Labour Health Secretary, Wes Streeting warned that “irresponsible and coarse public discourse” about the rape gangs could cause another mosque shooting, as occurred in Christchurch, New Zealand. He insisted that “people of Pakistani heritage in our country are equally sickened by these crimes” — a claim which doesn’t stand up to scrutiny. In 2019, Streting co-chaired the All Party Parliamentary Group on British Muslims, and produced the infamous definition of Islamophobia:
“Islamophobia is rooted in racism and is a type of racism that targets expressions of Muslimness or perceived Muslimness.”
This purposefully vague, self-referential definition includes among its examples:
“the issue of ‘grooming gangs’: […] clearly, it is aimed at (and can achieve) harm to individual Muslims, and is not rooted in any meaningful theological debate but rather in a racist attempt to ‘other’ Muslims in general,”
Hence why, of the 50 councils that have adopted the definition, Camden Council lists among the “symbols and images associated with classic Islamophobia […] to characterize Muslims as being ‘sex groomers’”. Other councils include Oxford, Newcastle, Manchester and Calderdale — all places where rape gangs have operated. Both Khan and Shah implemented this Islamophobia definition for the London Assembly in 2020 — allowing them to shut down members who raise the rape gang scandal.
Labour’s wilful blindness to the religious motivation and ethnic composition of the rape gangs is unsurprising. Four Labour MPs lost their seats to sectarian Gaza-first Muslim candidates in the 2024 general election. Cabinet ministers like Jess Phillips and Wes Streeting only retained theirs by slim margins. Labour’s refusal to allocate appropriate blame on Pakistani communities for committing and conspiring to cover-up these crimes is an act of craven self-preservation.
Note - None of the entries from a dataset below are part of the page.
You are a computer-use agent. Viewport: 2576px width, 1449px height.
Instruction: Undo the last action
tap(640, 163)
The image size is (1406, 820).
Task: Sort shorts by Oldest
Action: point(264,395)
Instead, they deny and dismiss that the problem is happening. Nadia Whittome MP said calls for a national inquiry are “deeply harmful and offensive political point scoring.” Likewise, John Slinger MP said “those who flirt with populism misuse sensitive and important issues.”
When Philp declared at the despatch box a fortnight ago, “it is not far-right to stand up for victims of mass rape. […] and smearing people who raise those issues is exactly how this got covered up in the first place,” he was derided by Labour MPs, who interrupted with shouts of “Shame!” A week later, Philp made the same statement, “It is not far-right to stand up for rape victims,” and was heckled again. Both Sammy Wilson MP and Neil O’Brien MP were laughed at and interrupted during the national inquiry debate. Why Labour politicians think it is a good look to berate Philp is baffling. When asked to apologise for Starmer and her colleagues’ comments, Cooper refused.
The uncomfortable truth is that the rape gangs were a product of Islam. Any denial of this is in bad faith. As Dr. Hargey said, it is motivated by “securing, sustaining the Muslim-bloc vote.” This itself is an indictment of the Pakistani community: who are so febrile a client group for Labour, that their loyalty is contingent in keeping quiet about the rape of children.
As Rupert Lowe said, all foreign and dual-nationals involved in covering up the gangs’ crimes should be deported. None yet have. If that means “whole communities”, then “so be it”. But the most revealing, sick joke of all came in the Foreign Office’s reply to Lowe’s request, that foreign aid and visas be leveraged to force Pakistan to repatriate their rapists:
“We recognise and appreciate the great contribution of Pakistani people to the diverse culture of the UK.”
The state seems set on denying the source of the problem, to uphold their ideological belief that “Diversity is our Strength.” It certainly is not the strength of the girls whose lives have been ruined and ended by these Muslim rape gangs.